[Pixel coordinate grounding data]
═══

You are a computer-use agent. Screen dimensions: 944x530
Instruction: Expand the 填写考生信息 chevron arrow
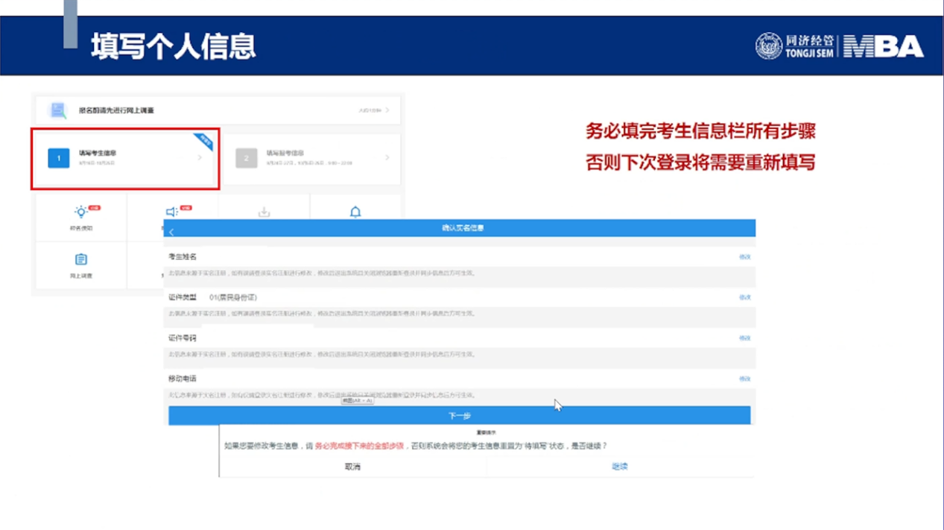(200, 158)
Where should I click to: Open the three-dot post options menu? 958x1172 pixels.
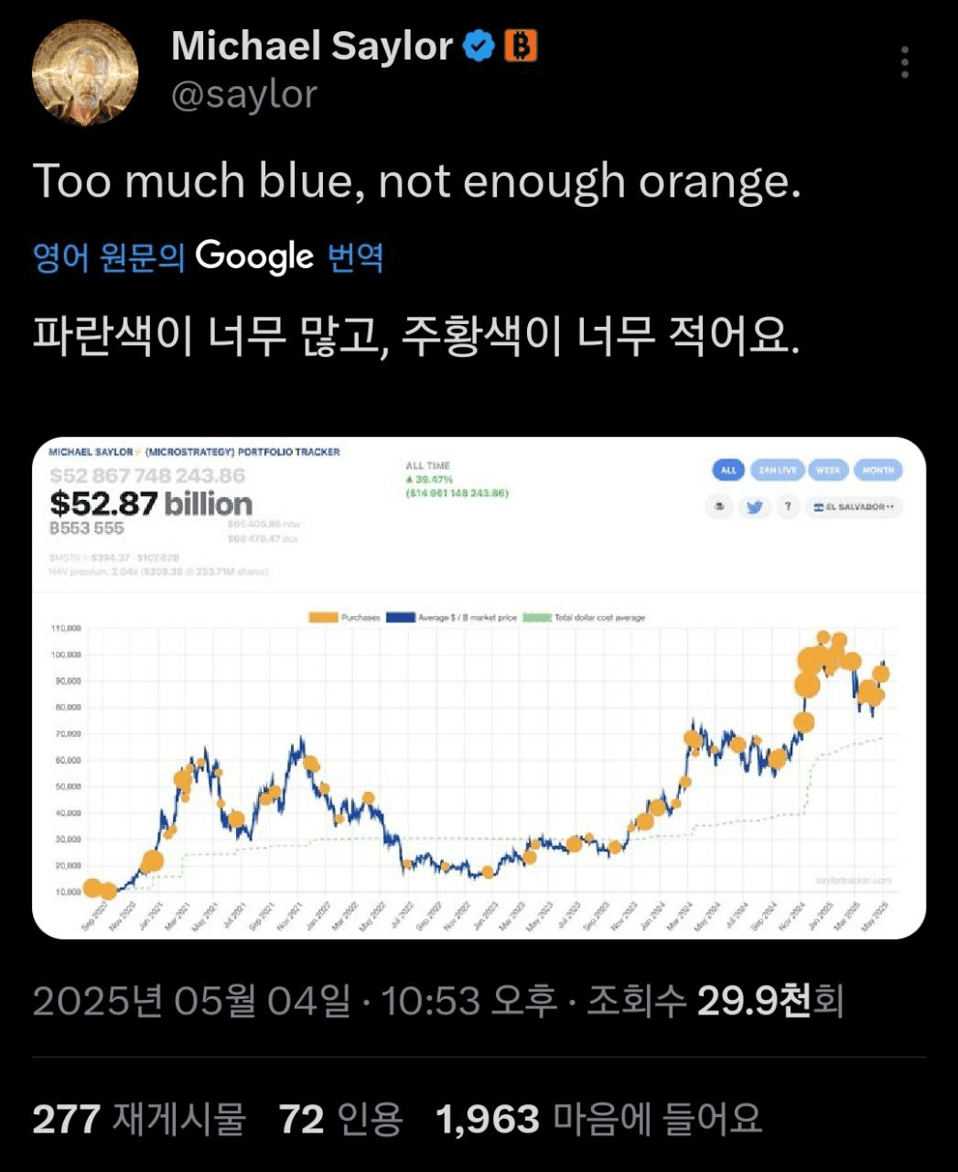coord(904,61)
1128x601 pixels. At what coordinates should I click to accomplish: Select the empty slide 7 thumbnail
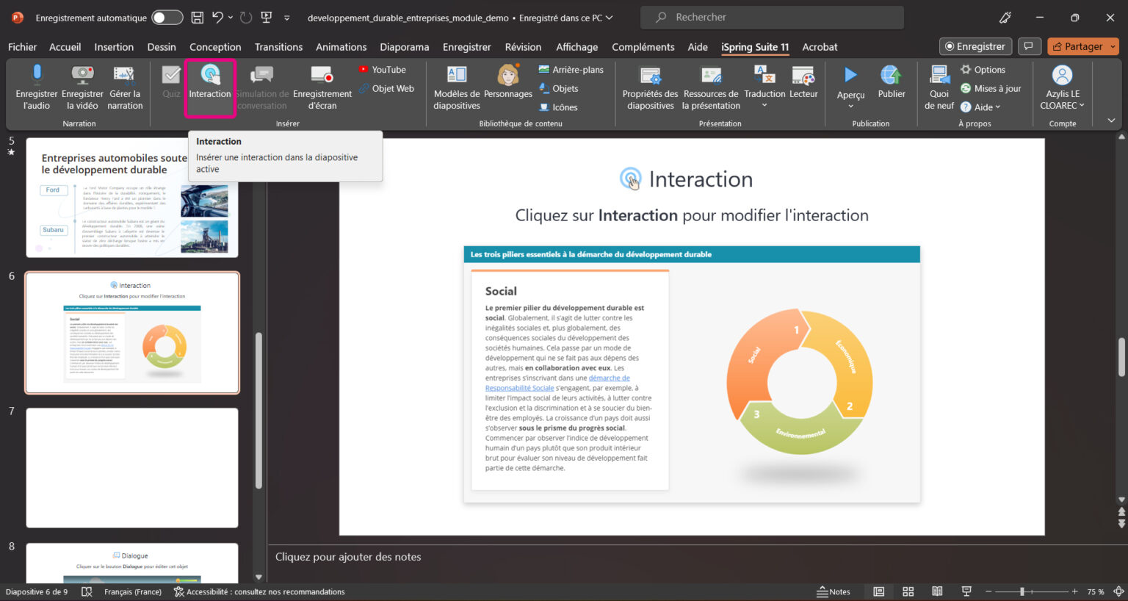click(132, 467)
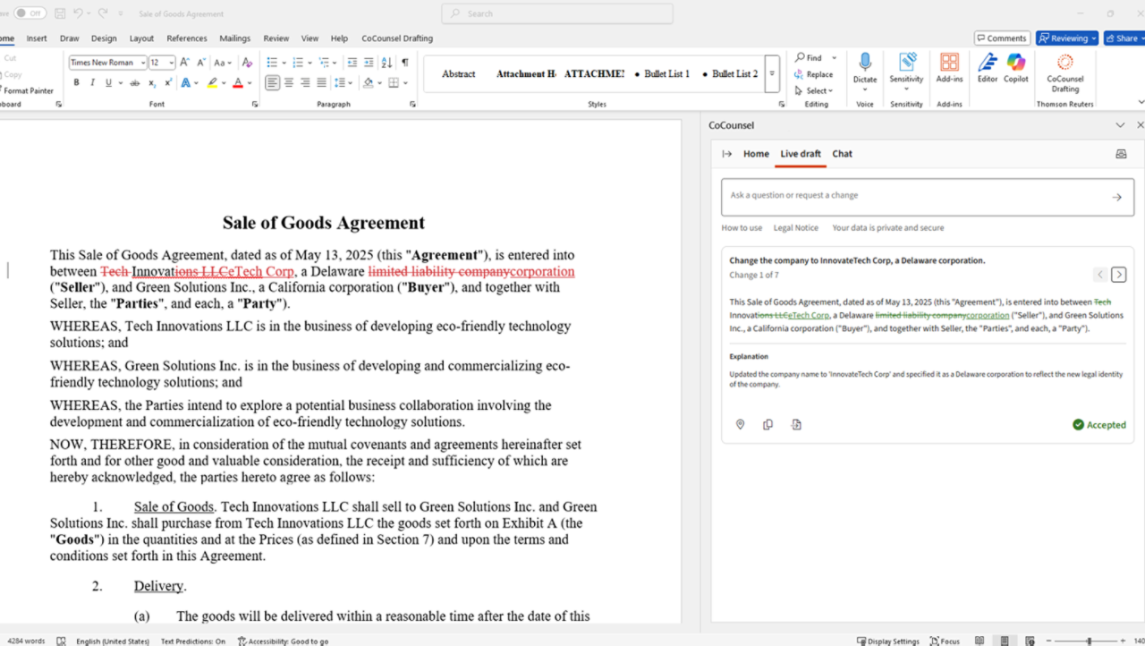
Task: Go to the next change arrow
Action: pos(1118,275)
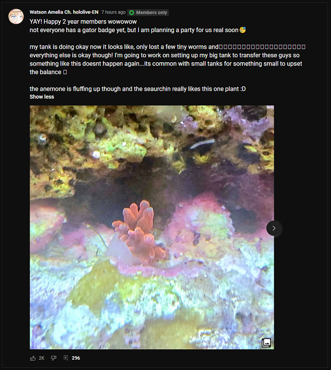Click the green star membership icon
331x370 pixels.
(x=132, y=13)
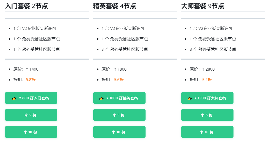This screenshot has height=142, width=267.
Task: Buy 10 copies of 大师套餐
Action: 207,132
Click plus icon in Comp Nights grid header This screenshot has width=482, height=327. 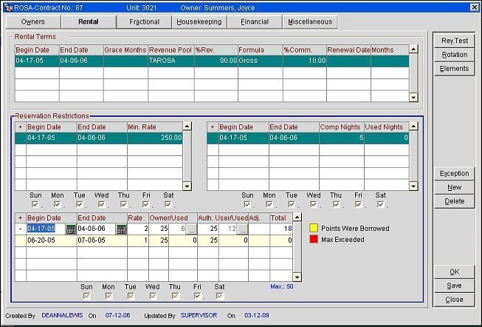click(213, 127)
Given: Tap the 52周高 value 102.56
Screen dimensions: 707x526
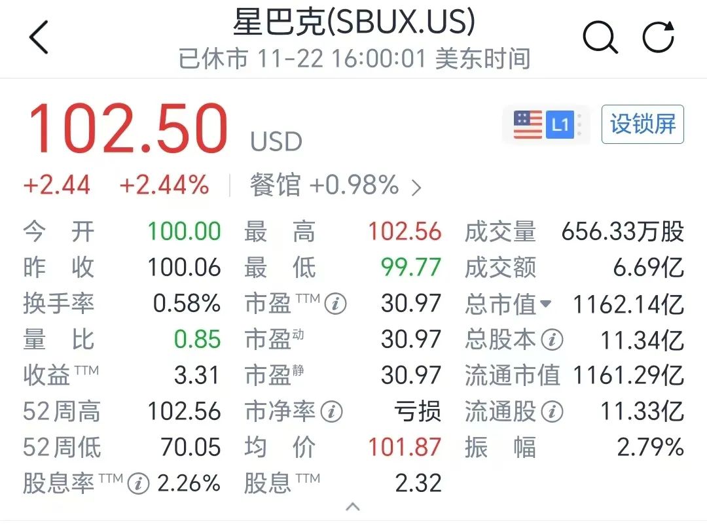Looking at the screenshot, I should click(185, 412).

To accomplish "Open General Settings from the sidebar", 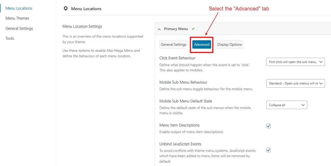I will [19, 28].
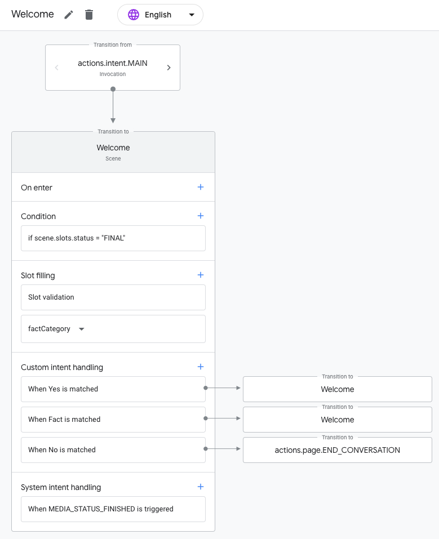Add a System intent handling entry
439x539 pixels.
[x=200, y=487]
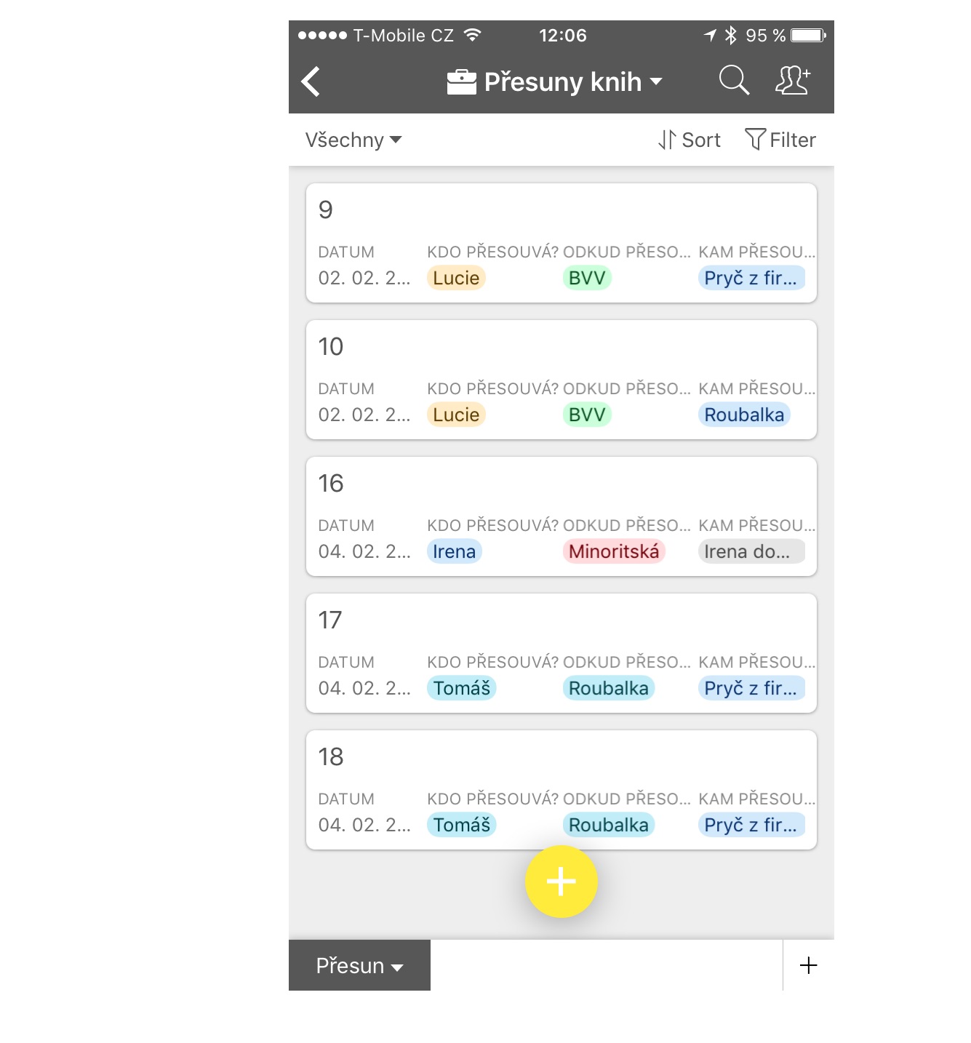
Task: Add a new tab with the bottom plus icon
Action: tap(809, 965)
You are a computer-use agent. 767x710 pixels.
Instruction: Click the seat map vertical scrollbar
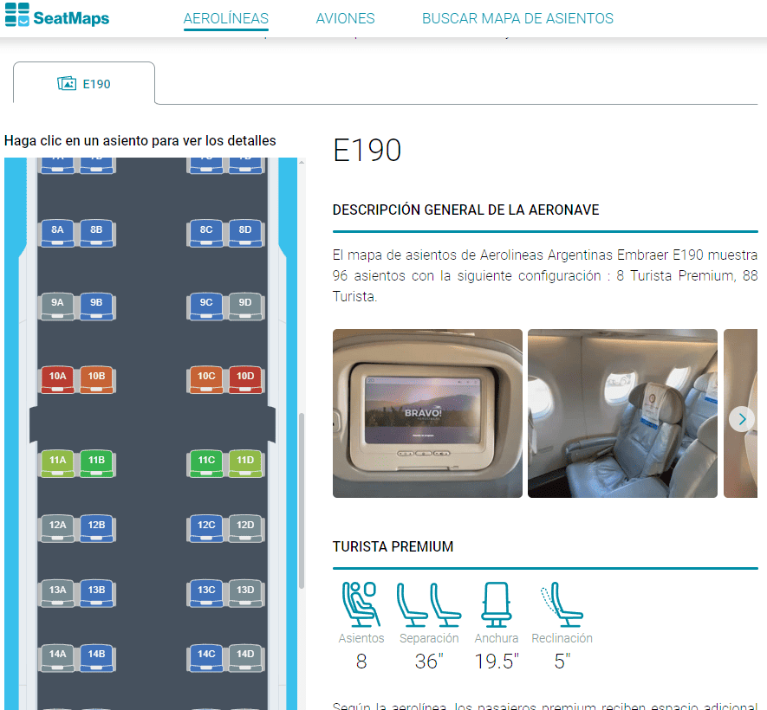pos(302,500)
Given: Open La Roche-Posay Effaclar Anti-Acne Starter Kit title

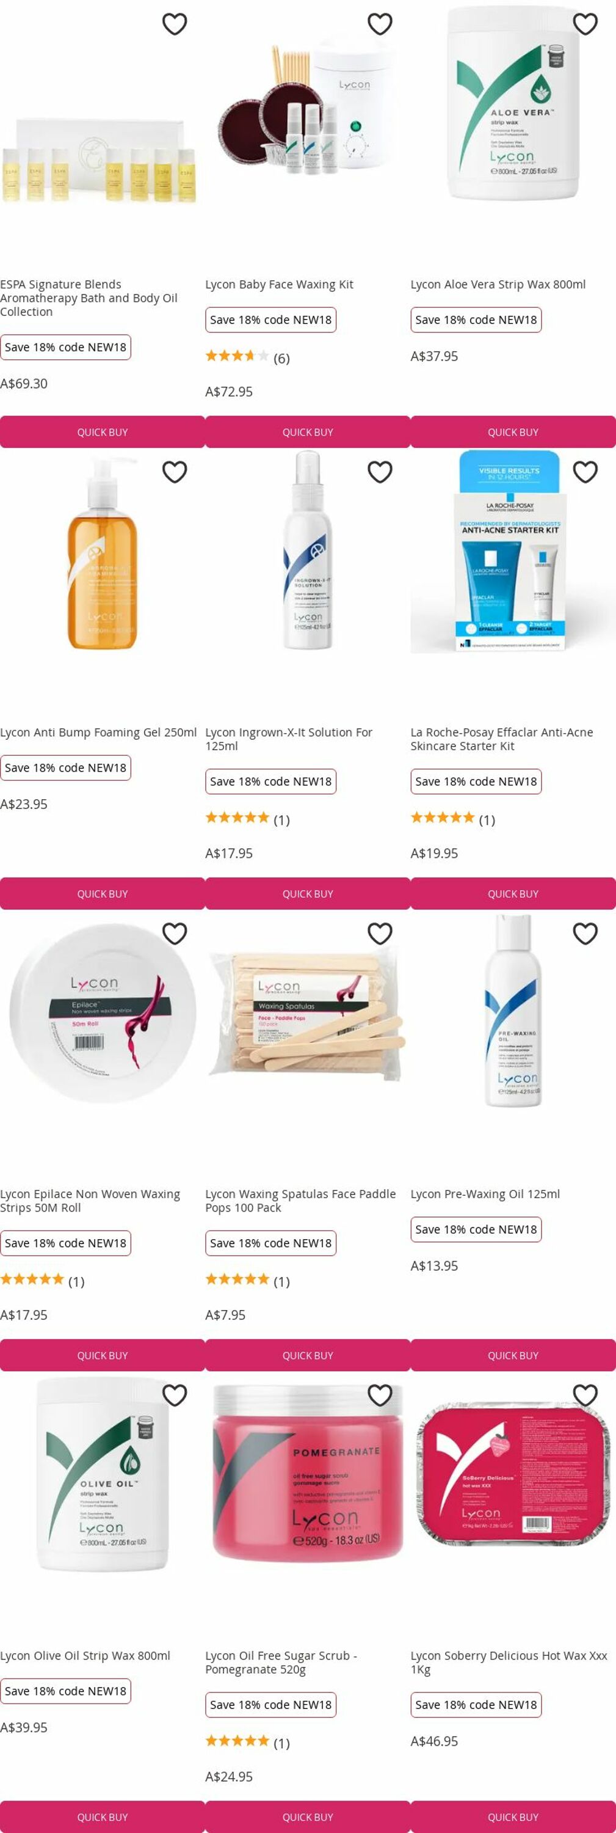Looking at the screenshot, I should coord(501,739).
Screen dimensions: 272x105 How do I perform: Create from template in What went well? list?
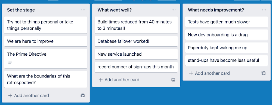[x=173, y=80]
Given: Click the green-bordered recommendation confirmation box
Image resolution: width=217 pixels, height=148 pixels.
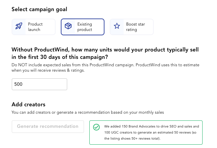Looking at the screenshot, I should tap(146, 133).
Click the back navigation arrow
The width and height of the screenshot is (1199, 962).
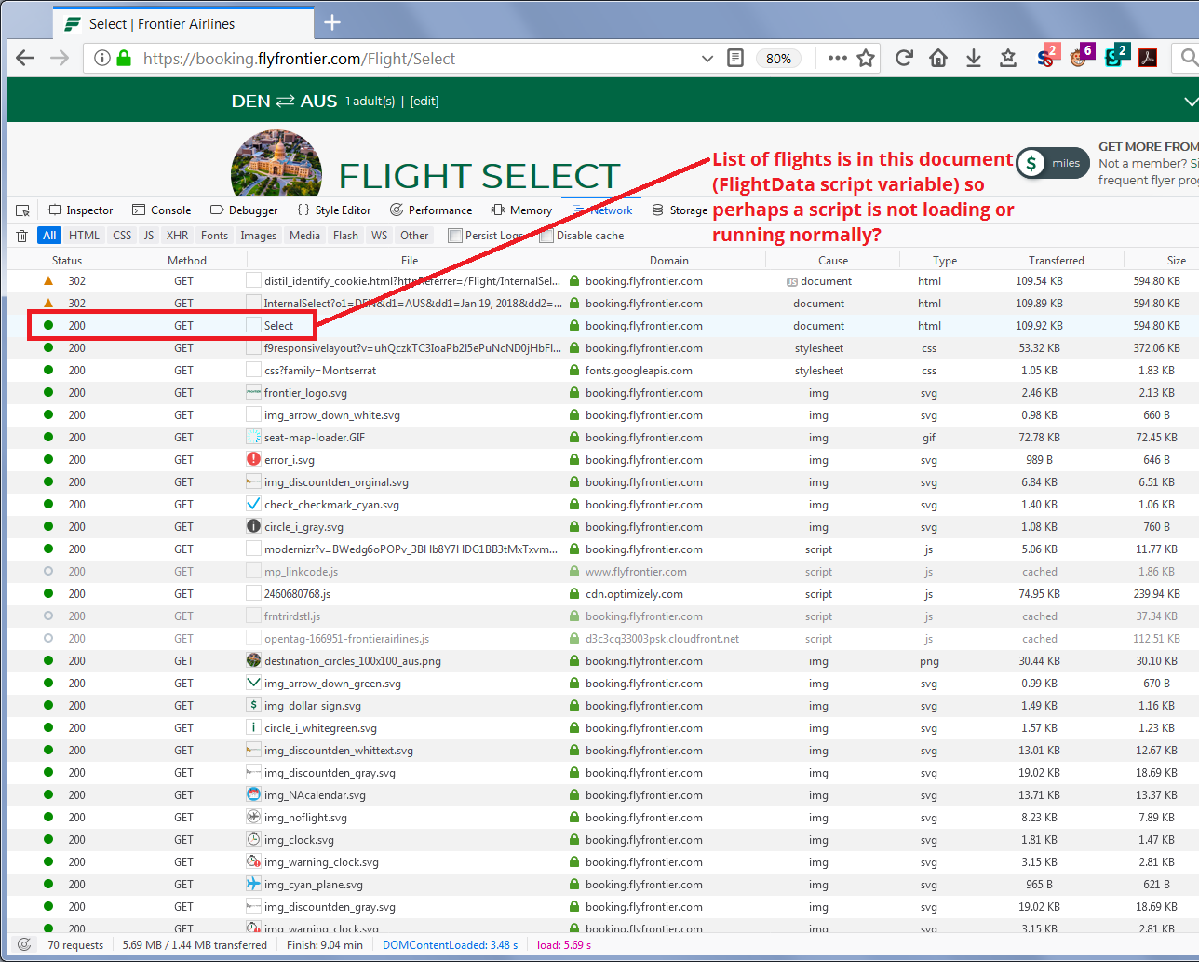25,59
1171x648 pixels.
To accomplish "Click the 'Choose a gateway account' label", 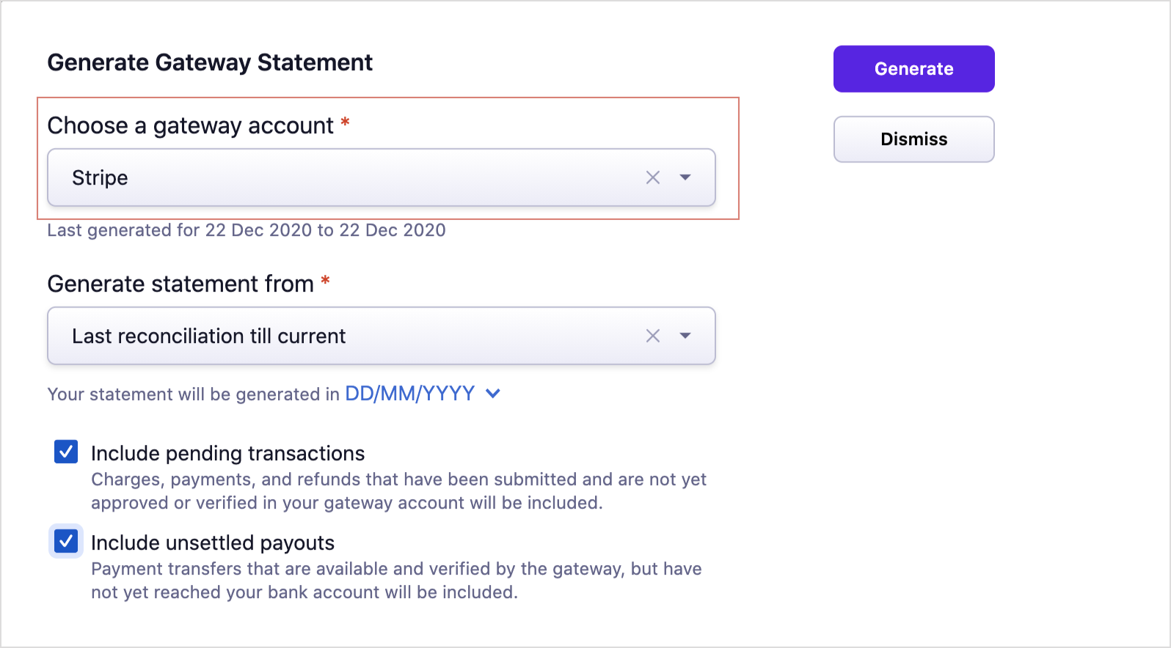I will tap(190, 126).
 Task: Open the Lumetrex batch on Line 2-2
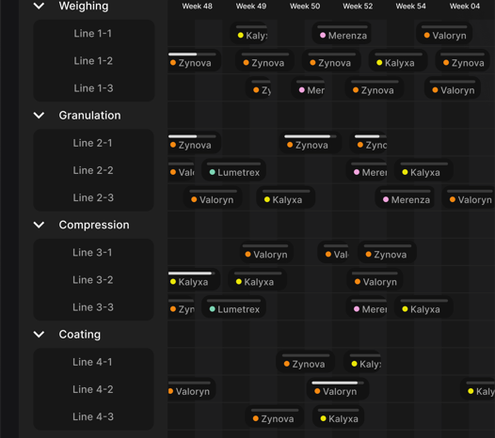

═══

- [Task objective]: Pull out the lines above in which the word "agent" appears.

- [Exercise answer]:
You are a computer-use agent. Screen dimensions: 944x530
You are a computer-use agent. 767x710 pixels.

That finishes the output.